Overview

A Bioequivalence Study of 15 mg ER OROS Paliperidone

Status:
Completed

Trial end date:
2004-12-01

Target enrollment:
0

Participant gender:
Male

Summary

The purpose of this study is to evaluate the bioequivalence between the Phase 3 and the to-be-marketed formulations of extended release (ER) OROS paliperidone and to evaluate the effect of food on the highest to be marketed tablet strength. Additionally, the safety and tolerability of the treatments in healthy volunteers will be assessed.

Phase:

Phase 1

Accepts Healthy Volunteers?

Accepts Healthy Volunteers

Details

Lead Sponsor:

Johnson & Johnson Pharmaceutical Research & Development, L.L.C.

Treatments:

Paliperidone Palmitate

Criteria

Inclusion Criteria:

- Body Mass Index (weight [kg]/height [m²]) of 18 to 28 kg/m², inclusive

- Have a supine (after 5 minutes rest) blood pressure between the range of 100 to 140
mmHg systolic, inclusive, and 50 to 90 mmHg diastolic, inclusive

- Healthy on the basis of a prestudy physical examination, medical history, ECG, and the
laboratory results of serum chemistry, hematology and urinalysis performed within 21
days before the first dose. If the results of the serum chemistry, hematology or
urinalysis testing are not within the laboratory's reference ranges the volunteer can
be included only if the investigator judges that the deviations are not clinically
significant.

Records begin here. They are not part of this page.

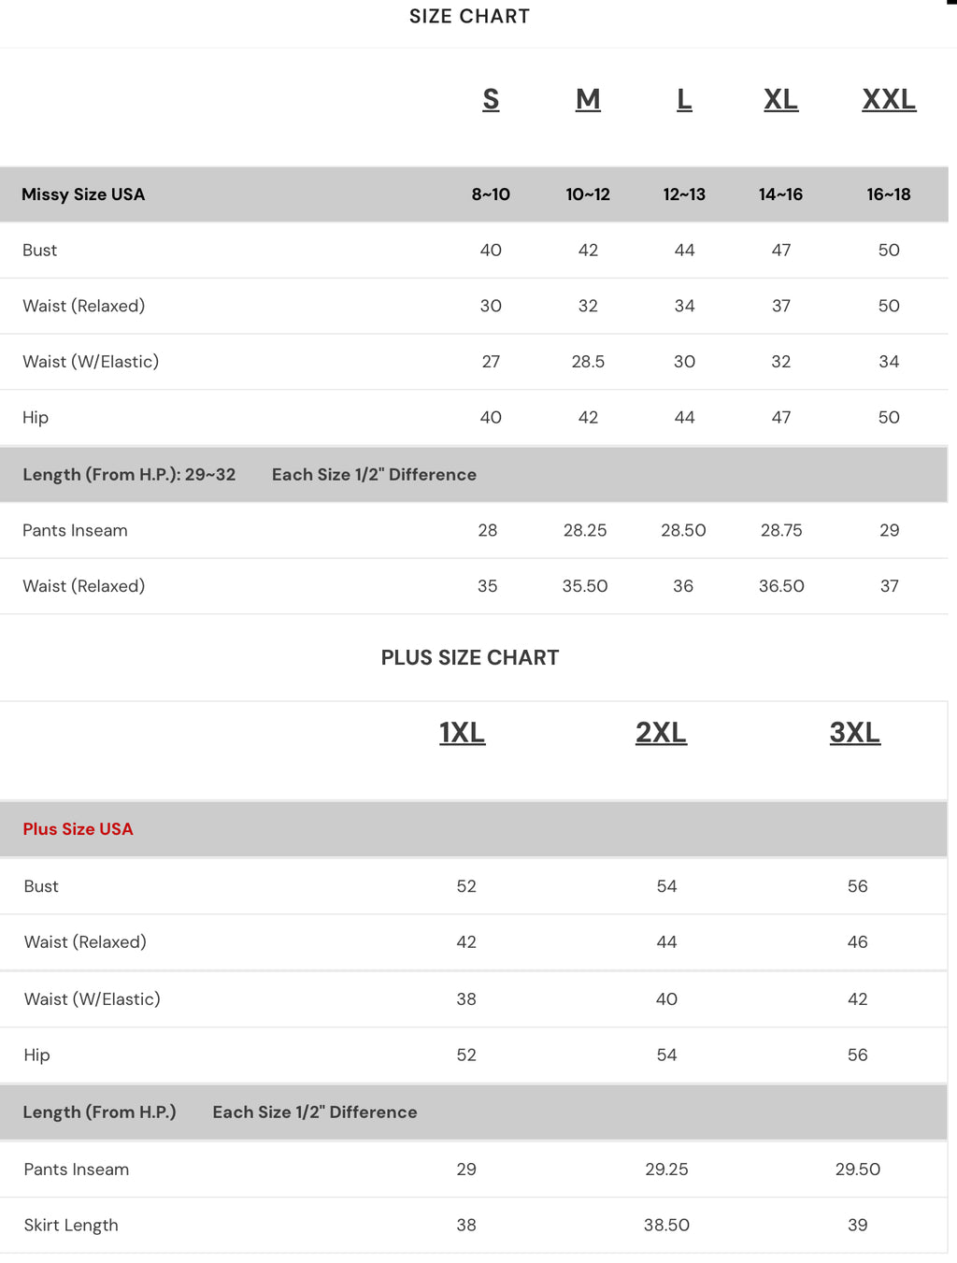Select the Missy Size USA row label
Screen dimensions: 957x1263
coord(83,194)
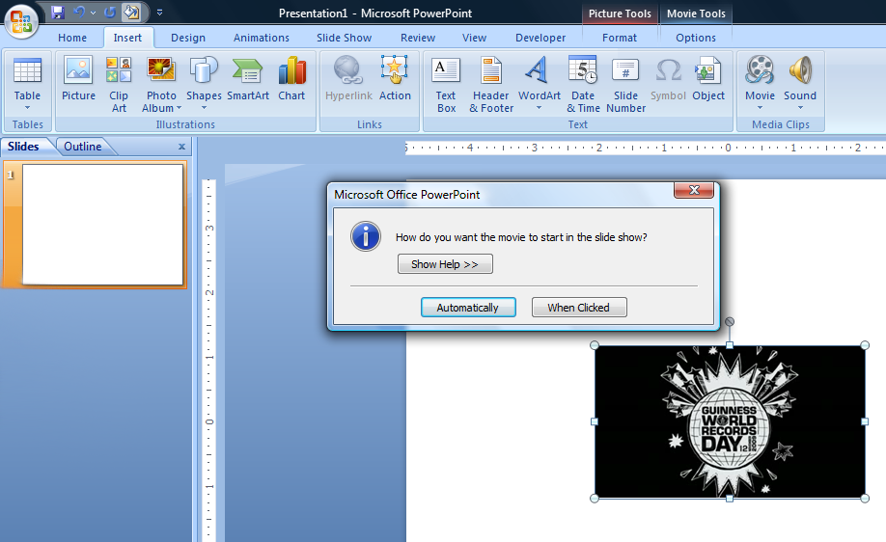The width and height of the screenshot is (886, 542).
Task: Open the Sound dropdown menu
Action: pos(800,107)
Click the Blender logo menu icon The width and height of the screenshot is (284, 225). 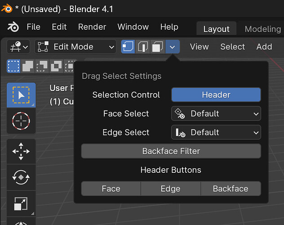click(13, 27)
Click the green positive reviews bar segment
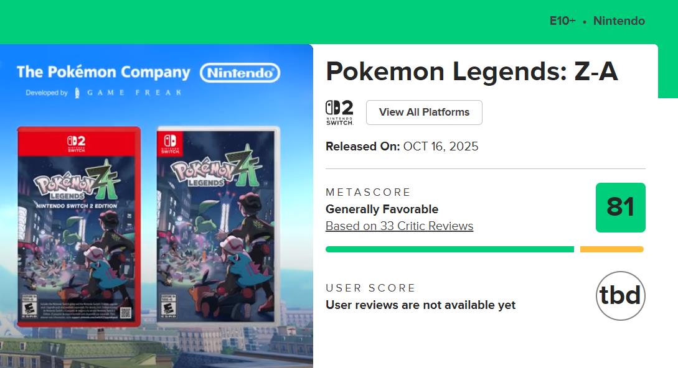Viewport: 678px width, 368px height. coord(450,249)
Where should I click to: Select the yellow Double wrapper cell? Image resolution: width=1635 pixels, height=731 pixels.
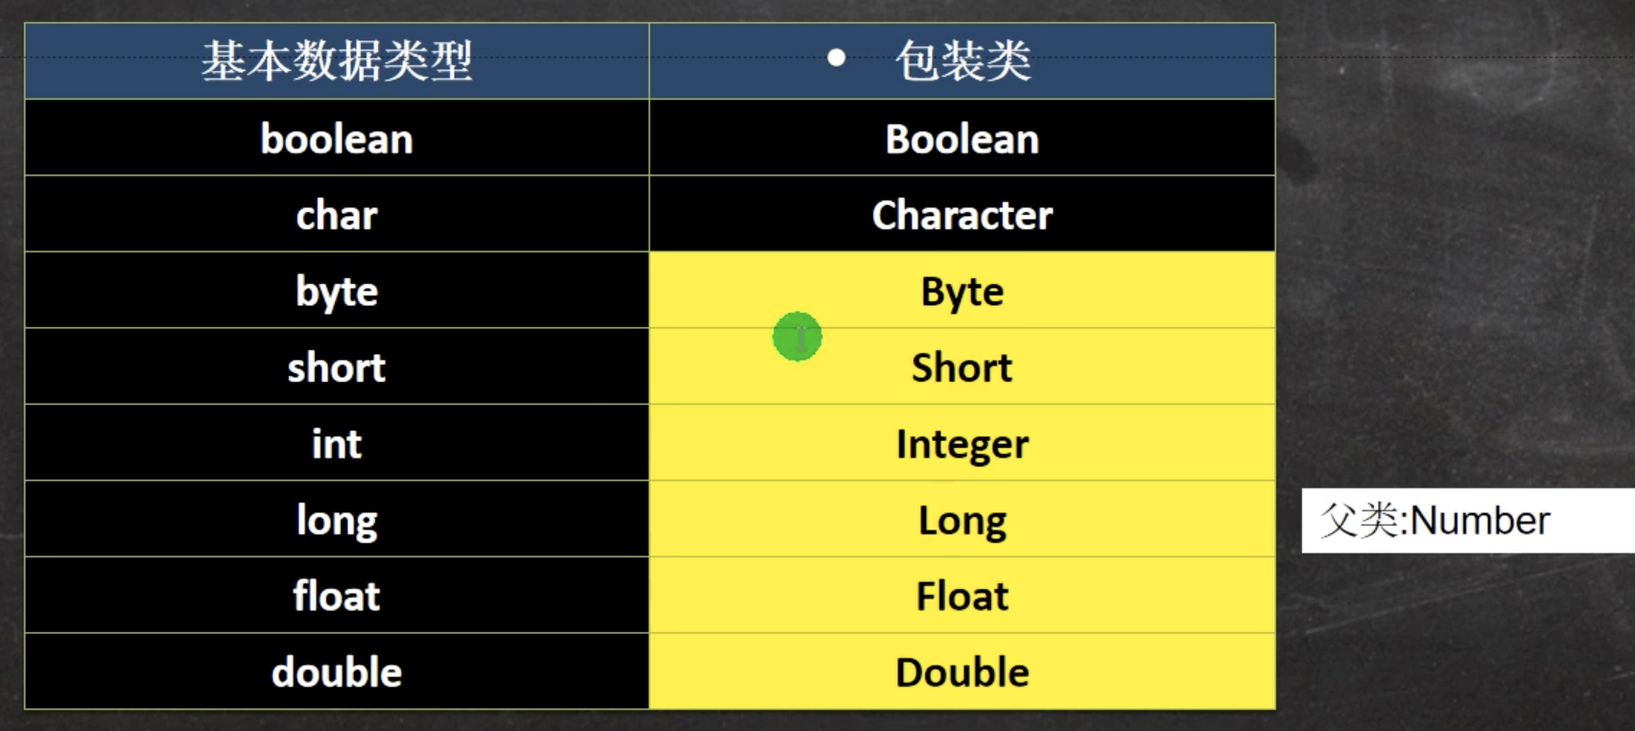[x=962, y=672]
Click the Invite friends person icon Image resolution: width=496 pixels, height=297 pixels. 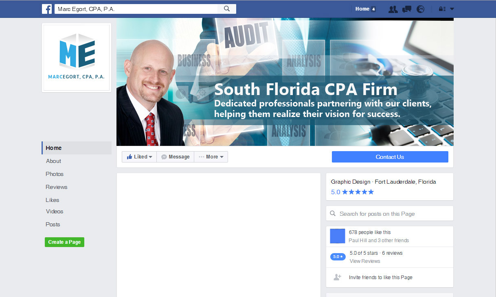point(337,277)
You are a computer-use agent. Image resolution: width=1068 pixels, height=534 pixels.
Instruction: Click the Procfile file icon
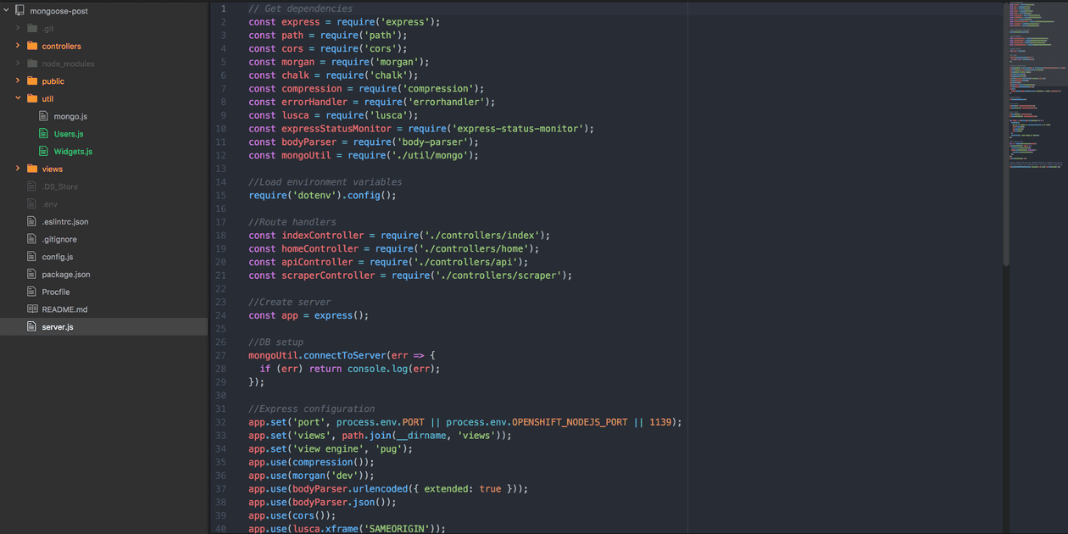point(31,291)

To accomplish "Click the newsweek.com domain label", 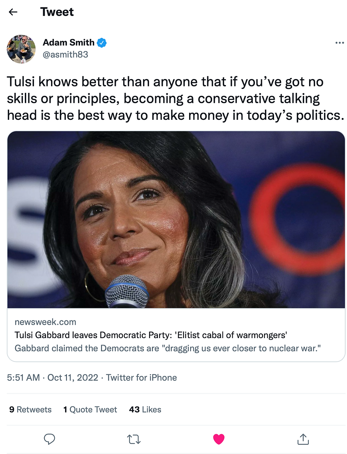I will tap(45, 322).

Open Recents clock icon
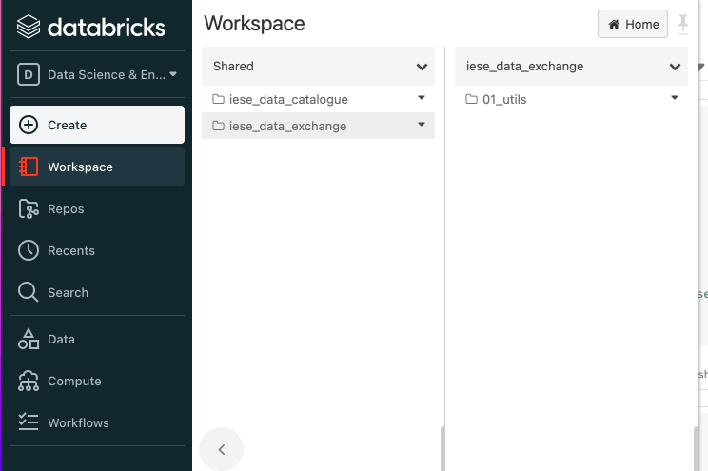[29, 250]
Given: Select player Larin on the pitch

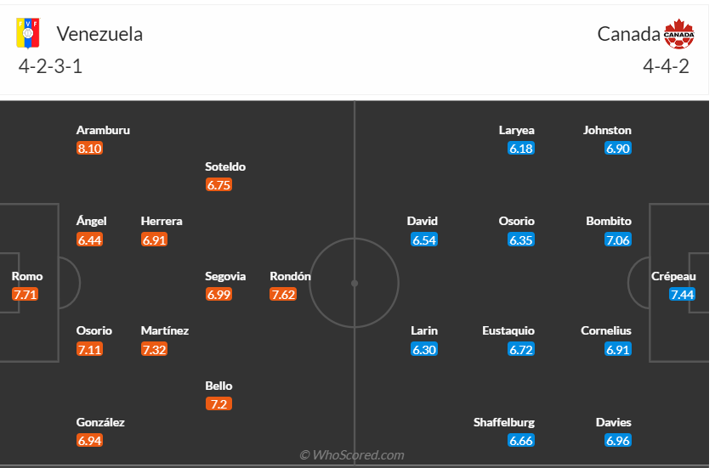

For renal function tests, the values must be within the normal laboratory
reference ranges.

Exclusion Criteria:

- Drug allergy to risperidone, paliperidone, or any of its excipients

- Known allergy or history of significant hypersensitivity to heparin, in case a heparin
lock will be used

- Recent history of alcohol or substance abuse, a positive test result for the urine
drug screen at screening or upon admittance to the testing facility or a positive
result for the alcohol urine test upon admittance to the testing facility

- Relevant history or presence of any cardiovascular (including myocardial infarct or
cardiac arrhythmia), respiratory, neurologic (including seizures), psychiatric, renal,
hepatic, gastrointestinal (including surgeries, severe gastrointestinal narrowing, and
malabsorption problems), endocrine, hematologic or immunologic disease

- History of any cancer, with the exception of basal cell carcinoma

- At screening, has a sustained decrease of >20 mmHg in systolic blood pressure or a
decrease of >10 mmHg in diastolic blood pressure after standing for at least 2 minutes
that is not associated with an increase of >15 beats per minute (bpm) in heart rate

- Bradycardia (heart rate <50 bpm) as determined by screening ECG

- History of or a positive test result for any of the serology tests (hepatitis B, C,
and HIV)

- History of smoking or use of nicotine-containing substances within the last 2 months,
as determined by medical history and/or volunteer's verbal report. Volunteers must
agree to refrain from use throughout the study